Christiano Amon, the new chief executive of Qualcomm, outlined the company's intentions for its own processors based on technologies developed by Nuvia, a CPU startup the company acquired earlier this year. Qualcomm plans to roll out notebook chips featuring Nuvia's architecture next year, but it will not return to the market of datacenters chips even with Nuvia's promising technologies. Instead, Qualcomm will try to license these cores to other companies.

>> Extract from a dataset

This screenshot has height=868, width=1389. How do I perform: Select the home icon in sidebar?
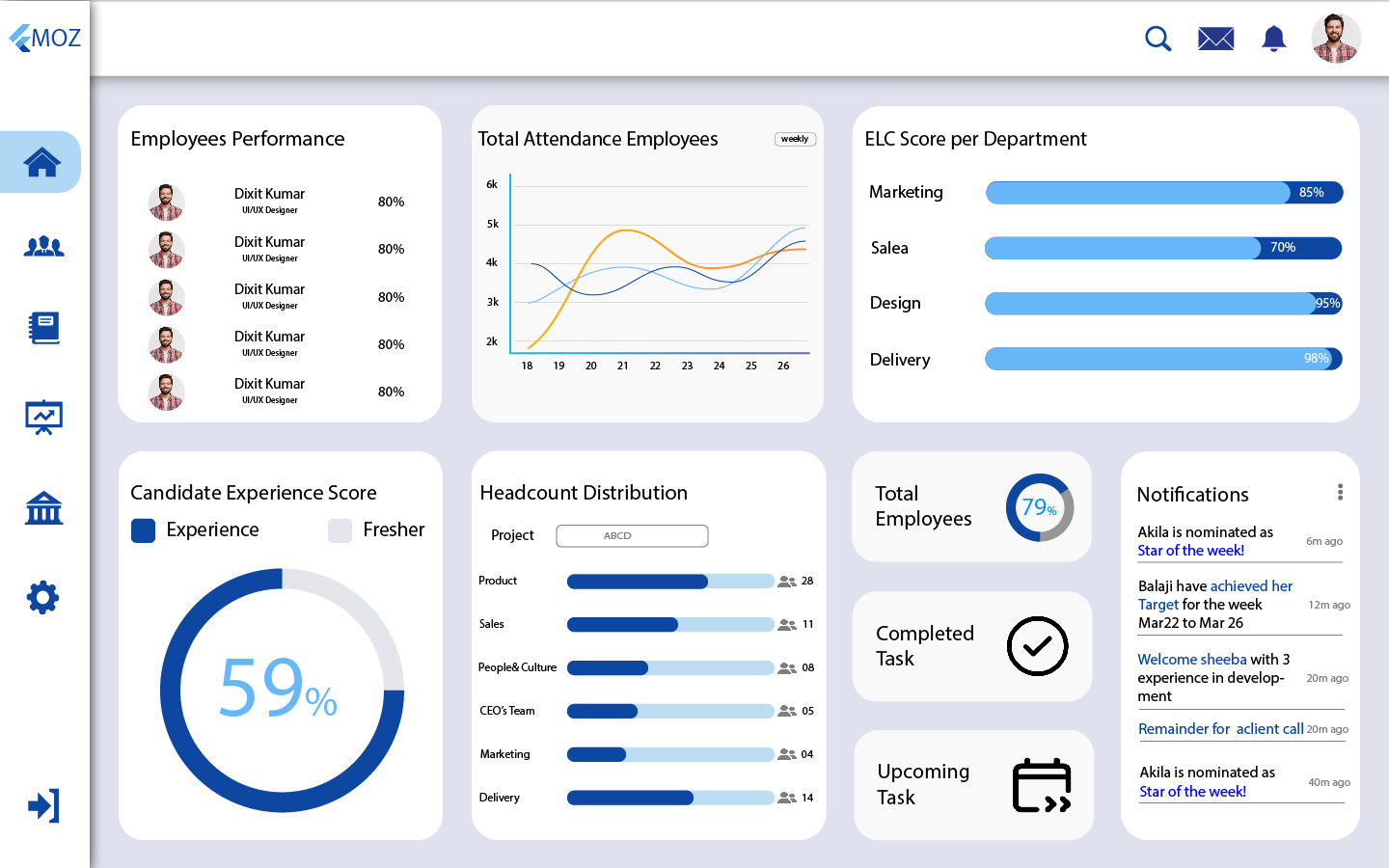pos(42,162)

Nuvia was originally co-founded by ex-Apple engineers in a bid to build Arm-based system-on-chips (SoCs) for servers. Based on the company's own simulations, its Phoenix core could deliver at least 50% higher peak performance than AMD’s Zen 2 and Intel’s Sunny Cove cores at 1/3 of power (4.50W vs. 14.80W) in Geekbench 5, which looked very competitive. The Phoenix core could also outperform Apple's A13 Lightning cores, which essentially means that the company claimed the core was considerably better than Arm's generic Cortex A-series cores that are widely used in smartphones, tablets, and some PC-oriented SoCs.
"We needed to have the leading performance for a battery-powered device," said Christiano Amon in an interview with Reuters. "If Arm, which we've had a relationship with for years, eventually develops a CPU that's better than what we can build ourselves, then we always have the option to license from Arm."

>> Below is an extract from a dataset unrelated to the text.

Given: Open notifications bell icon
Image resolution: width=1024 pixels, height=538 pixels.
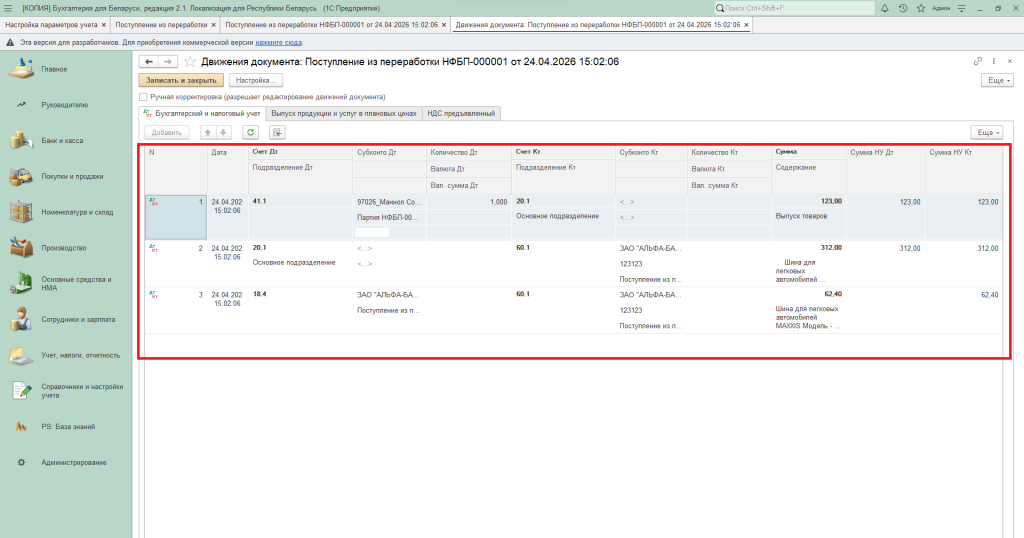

The new Qualcomm CEO confirmed that the company would start selling Nuvia-based Snapdragon SoCs for next-generation always-connected PCs (ACPCs) as early as next year. Meanwhile, he did not disclose exactly when SoCs aimed at smartphones and self-driving cars featuring Nuvia's architecture will be available.
Addressing Windows PCs with its own high-performance SoCs is a big opportunity for Qualcomm. This market is huge, and PCs are performance-hungry, so Nuvia's performance per watt advantages over x86 designs will be important. Of course, many things will depend on the user experience provided by Microsoft's Windows 11 on Arm SoCs and compatibility with apps originally designed for x86 CPUs, but at least on paper, Qualcomm seems to be in a good position with its Nuvia trump up its sleeve.
But while Nuvia originally targeted data centers with its SoCs, Qualcomm does not plan to re-enter this market after it failed with its Centriq CPUs several years ago. Moreover, while the Arm-compatible data center software ecosystem has grown in recent years, it is now harder to compete in this field now that Arm offers Neoverse cores specifically tailored for data center applications. As a result, there are numerous developers of Arm SoCs for servers.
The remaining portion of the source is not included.